STUDY TEXT:
◆ ◆ ◆ ◆
As school districts plan for the coming school year, many are already considering where to recruit a fresh crop of new teachers - teachers eager to put everything they've learned from preparation into practice.
Unfortunately, not all programs offer the same quality of training. That's why NCTQ regularly releases the Teacher Prep Review, a study that rates teacher preparation program quality based on critical standards around admissions, knowledge, and clinical practice.
These new rankings of teacher prep programs, released just a few weeks ago, confirm what you already know: the quality of training that new teachers possess varies quite a lot. While all new teachers will learn much more on the job, they need to come equipped with the basics. As the superintendent of San Diego Unified School District, Cindy Marten, noted at the release of the latest NAEP results, "our teachers need to enter on day one with a baseline knowledge of how to teach literacy and math."
We take a closer look here at the training that aspiring elementary teachers receive in these two essential functions of their job: teaching children reading and mathematics.
- Early reading: Overall, 35 percent of programs prepare teachers to teach reading. Undergraduate programs are more likely to provide strong training in early literacy instruction using research-based methods than graduate programs, but many still fall short.
◆ ◆ ◆ ◆
DATA PROVIDED:

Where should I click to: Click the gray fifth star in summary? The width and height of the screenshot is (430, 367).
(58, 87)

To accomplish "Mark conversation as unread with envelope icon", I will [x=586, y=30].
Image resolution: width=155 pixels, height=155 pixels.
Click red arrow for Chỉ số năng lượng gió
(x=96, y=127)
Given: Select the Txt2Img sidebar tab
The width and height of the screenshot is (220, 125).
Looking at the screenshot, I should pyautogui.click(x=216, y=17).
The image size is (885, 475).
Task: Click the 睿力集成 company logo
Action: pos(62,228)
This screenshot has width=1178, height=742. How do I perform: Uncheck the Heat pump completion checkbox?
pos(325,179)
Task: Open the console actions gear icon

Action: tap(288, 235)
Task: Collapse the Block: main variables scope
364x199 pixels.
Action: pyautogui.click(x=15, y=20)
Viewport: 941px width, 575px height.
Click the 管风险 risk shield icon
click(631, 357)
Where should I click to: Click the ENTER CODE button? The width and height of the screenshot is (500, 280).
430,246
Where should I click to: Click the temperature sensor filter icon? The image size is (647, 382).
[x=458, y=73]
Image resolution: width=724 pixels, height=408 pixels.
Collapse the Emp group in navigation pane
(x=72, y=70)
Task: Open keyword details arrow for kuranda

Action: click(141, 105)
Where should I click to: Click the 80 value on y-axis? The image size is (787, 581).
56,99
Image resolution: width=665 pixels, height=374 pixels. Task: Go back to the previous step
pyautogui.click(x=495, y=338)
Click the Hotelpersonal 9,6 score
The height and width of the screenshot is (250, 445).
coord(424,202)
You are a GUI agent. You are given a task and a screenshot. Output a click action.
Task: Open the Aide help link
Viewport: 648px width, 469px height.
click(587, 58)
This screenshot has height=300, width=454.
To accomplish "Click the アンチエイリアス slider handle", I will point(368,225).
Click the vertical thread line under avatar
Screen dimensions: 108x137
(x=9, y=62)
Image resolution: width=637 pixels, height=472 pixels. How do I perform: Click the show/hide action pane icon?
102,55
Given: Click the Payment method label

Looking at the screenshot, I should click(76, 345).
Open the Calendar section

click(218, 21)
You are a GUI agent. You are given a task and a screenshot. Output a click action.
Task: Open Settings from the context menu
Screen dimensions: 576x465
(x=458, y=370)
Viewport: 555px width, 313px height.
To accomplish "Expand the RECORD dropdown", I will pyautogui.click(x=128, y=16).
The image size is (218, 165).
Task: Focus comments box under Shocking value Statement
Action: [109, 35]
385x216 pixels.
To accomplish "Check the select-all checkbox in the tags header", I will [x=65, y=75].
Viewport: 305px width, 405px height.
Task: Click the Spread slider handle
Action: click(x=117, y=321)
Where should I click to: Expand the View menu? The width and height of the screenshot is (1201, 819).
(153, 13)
◆ ◆ ◆ ◆
WORK REQUEST A: Reproduce the stretch of the teacher preparation text from "We take a closer" through "still fall short.".
WORK REQUEST B: According to the teacher preparation text, what share of programs overall prepare teachers to teach reading?
The material has no role in this exercise.

PROBLEM SOLUTION A:
We take a closer look here at the training that aspiring elementary teachers receive in these two essential functions of their job: teaching children reading and mathematics.
- Early reading: Overall, 35 percent of programs prepare teachers to teach reading. Undergraduate programs are more likely to provide strong training in early literacy instruction using research-based methods than graduate programs, but many still fall short.

PROBLEM SOLUTION B: 35 percent